ARTICLE:
+++

Growing up, I thought very little about prisons or the people locked up in this country.  If I did, it might have been in a very Hollywood or crime show kind of way: “Bad” people are locked up in order to keep the rest of society safe.  It wasn’t until I began volunteering in prisons when I was in college through a course I took that I thought about the reality of our criminal justice system.

Michelle Alexander’s book, The New Jim Crow: Mass Incarceration in the Age of Colorblindness didn’t tell me much I didn’t already know, but the picture it paints is a scathing critique of our heavily racialized criminal justice system.  In the introduction, Alexander tells us her book is for two groups of people, either the people who maybe don’t know much about how mass incarceration works in this country but are open to criticisms of it being racist and corrupt or people who already know the realities of the system but want the facts and details to bolster their arguments when talking with people who still think that we only lock up “bad” people to keep the rest of society safe, and the fact that we lock up so many brown and Black men has more to do with their criminal behavior and poor lifestyle choices than anything inherently wrong with our system.

+++

SUPPLIED ENTRIES:
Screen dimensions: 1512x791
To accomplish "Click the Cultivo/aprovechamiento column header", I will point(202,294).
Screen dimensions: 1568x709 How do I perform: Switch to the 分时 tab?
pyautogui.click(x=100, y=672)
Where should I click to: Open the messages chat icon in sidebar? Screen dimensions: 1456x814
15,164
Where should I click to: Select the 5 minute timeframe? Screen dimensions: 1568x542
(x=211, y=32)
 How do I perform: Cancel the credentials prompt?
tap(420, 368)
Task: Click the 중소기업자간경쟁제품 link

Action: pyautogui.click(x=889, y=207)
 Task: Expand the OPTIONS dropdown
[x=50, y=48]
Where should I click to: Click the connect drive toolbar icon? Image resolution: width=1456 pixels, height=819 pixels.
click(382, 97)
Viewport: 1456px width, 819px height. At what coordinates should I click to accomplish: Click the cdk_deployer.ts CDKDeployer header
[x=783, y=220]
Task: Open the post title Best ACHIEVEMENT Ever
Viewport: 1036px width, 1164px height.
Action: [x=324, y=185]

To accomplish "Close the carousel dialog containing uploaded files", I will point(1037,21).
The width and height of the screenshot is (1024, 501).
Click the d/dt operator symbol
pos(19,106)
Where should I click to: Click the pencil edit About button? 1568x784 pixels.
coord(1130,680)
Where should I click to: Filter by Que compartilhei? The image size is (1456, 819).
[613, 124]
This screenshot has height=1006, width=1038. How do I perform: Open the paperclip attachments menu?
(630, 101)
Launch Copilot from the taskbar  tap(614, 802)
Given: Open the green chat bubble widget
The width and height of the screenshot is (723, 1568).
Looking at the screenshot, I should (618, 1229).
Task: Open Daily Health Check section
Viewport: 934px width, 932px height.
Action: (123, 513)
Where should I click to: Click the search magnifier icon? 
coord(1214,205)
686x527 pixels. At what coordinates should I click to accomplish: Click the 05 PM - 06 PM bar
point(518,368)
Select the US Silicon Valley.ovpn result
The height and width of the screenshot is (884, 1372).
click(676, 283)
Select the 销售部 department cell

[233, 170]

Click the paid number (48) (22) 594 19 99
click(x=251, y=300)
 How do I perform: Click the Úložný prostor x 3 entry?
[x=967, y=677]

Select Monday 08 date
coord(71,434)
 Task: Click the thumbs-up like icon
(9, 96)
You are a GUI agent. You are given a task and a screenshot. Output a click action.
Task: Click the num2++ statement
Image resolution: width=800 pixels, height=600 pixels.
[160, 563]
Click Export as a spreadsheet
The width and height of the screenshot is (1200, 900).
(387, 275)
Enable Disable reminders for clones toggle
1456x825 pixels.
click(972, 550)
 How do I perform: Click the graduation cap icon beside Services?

+++

DIRECTIVE 1:
Which proper names (of a person, a book, or a place) appear in the book review?
DIRECTIVE 2:
Write the next part of the review of The New Jim Crow, beginning after its final sentence.

RIGHT ANSWER 1:
- Michelle Alexander
- The New Jim Crow: Mass Incarceration in the Age of Colorblindness
- Hollywood

RIGHT ANSWER 2:
I am part of this second group of people, and so reading this book certainly gave me the statistics and stories to counter the prevailing narrative of mass incarceration in this country.  And I couldn’t have read it at a more critical point in our nation’s story, this point of a wider conversation about how “Black lives matter” in the wake of the killing of Michael Brown in Ferguson, Missouri and Eric Garner in New York.  It feels like I’ve had far too many conversations lately in which perhaps well-meaning, “color blind” people argue that, while it’s sad that these men died, they shouldn’t have been engaged in illegal activity, and, if there is a widespread fear of Black men, it’s justified given the violence and criminality of impoverished urban areas.

Alexander debunks this notion and shows how American’s “war on drugs” parallels other moments in our nation’s history, from Reconstruction to Jim Crow.

She begins with a discussion of Reconstruction and helps us to understand how so many white folks came to side with the wealthy landowners who sought to keep Black men and women oppressed post-slavery.  She argues that poor whites were as much a pawn in the game, that they were equally under the thumb of the owning class and so had to be taught to hate Blacks, otherwise the poor and oppressed would vastly outnumber those in power.  This history continues today, with the myth of the American Dream.  Poor and working-class people must believe that they can “make it” in a system that is stacked against them, and they must believe that anyone who doesn’t “make it” is simply lazy, criminal, or otherwise undeserving.  This myth helps to perpetuate a system which seeks to lock up vast numbers of poor Black and brown men.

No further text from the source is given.